Task prompt: Would you count the lines in the entries below that contain "Viewport"? Reply with the number only.

Listed records:

=-=-=-=-=

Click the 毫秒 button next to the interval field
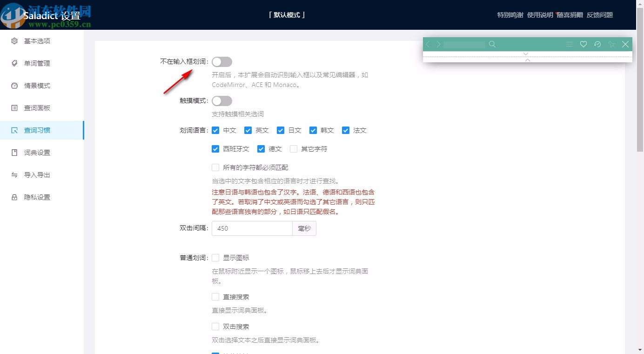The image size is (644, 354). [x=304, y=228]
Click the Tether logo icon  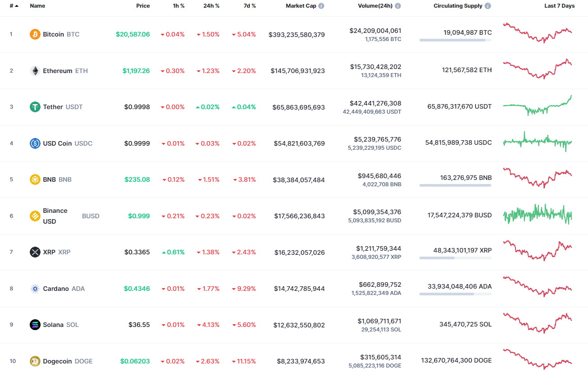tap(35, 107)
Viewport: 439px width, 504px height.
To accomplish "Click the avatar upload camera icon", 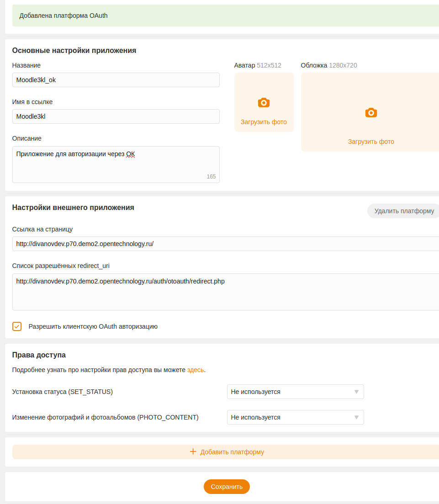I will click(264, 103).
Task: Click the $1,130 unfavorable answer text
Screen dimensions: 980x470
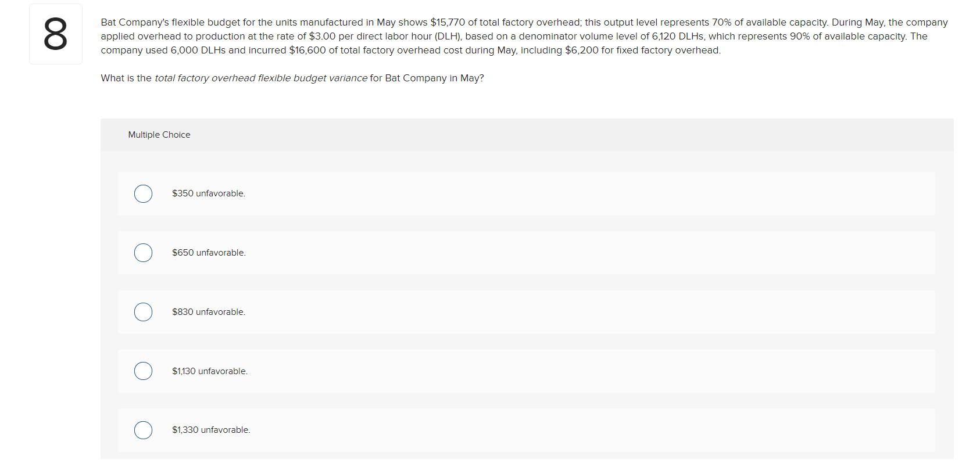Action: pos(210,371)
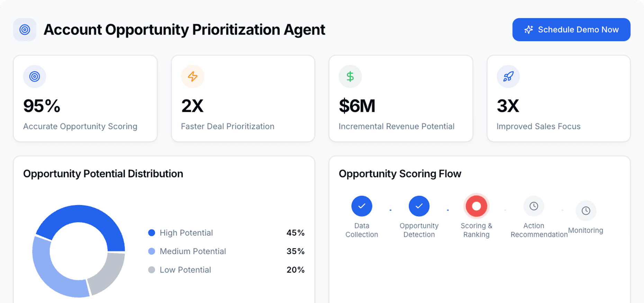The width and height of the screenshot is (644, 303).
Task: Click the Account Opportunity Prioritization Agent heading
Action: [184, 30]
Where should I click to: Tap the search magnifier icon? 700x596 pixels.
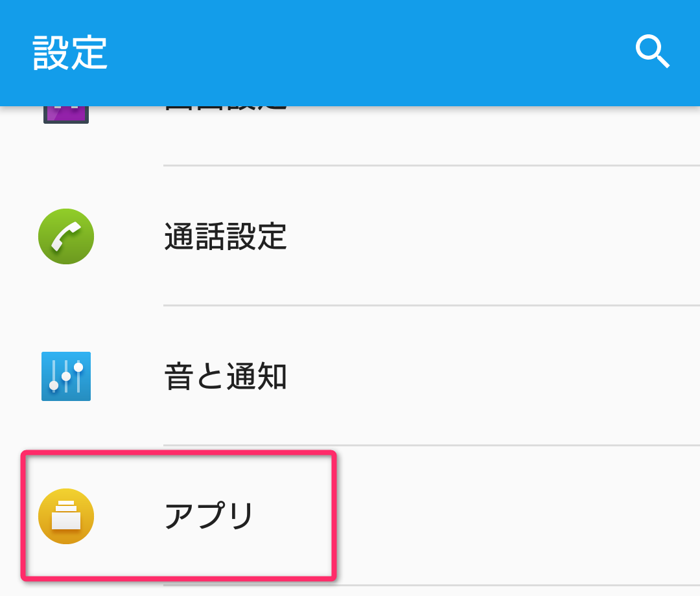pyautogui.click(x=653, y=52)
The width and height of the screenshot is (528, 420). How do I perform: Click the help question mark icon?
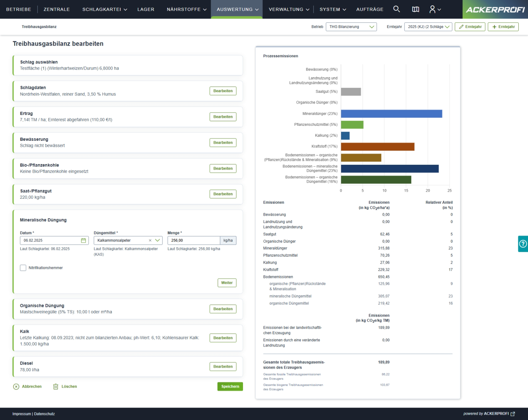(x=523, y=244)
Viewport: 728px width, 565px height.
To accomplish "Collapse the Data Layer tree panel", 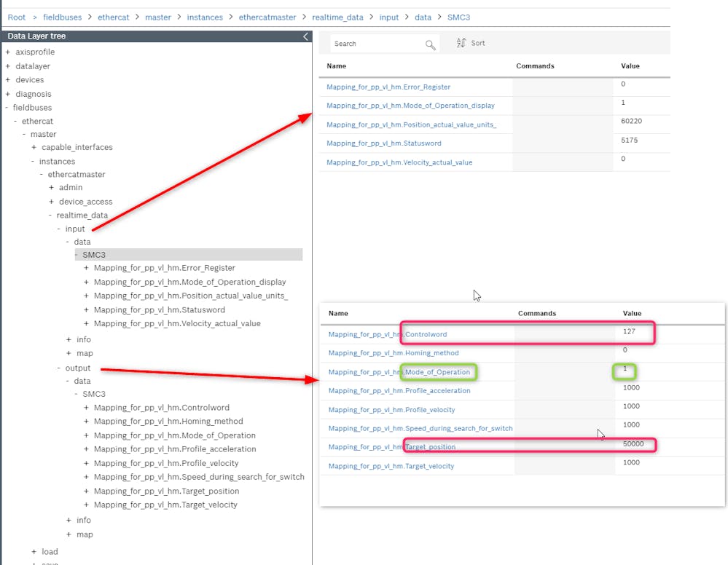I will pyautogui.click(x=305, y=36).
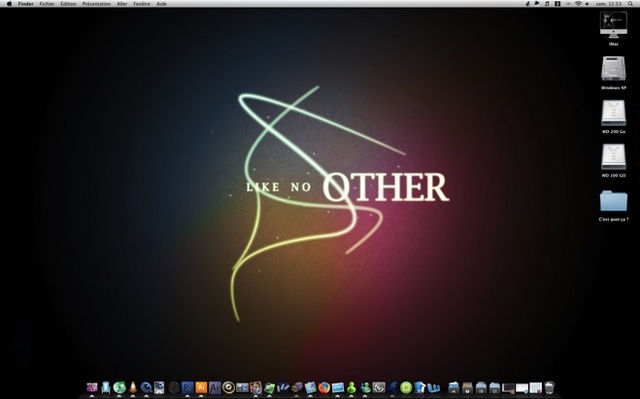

=-=-=-=-=

Result: 2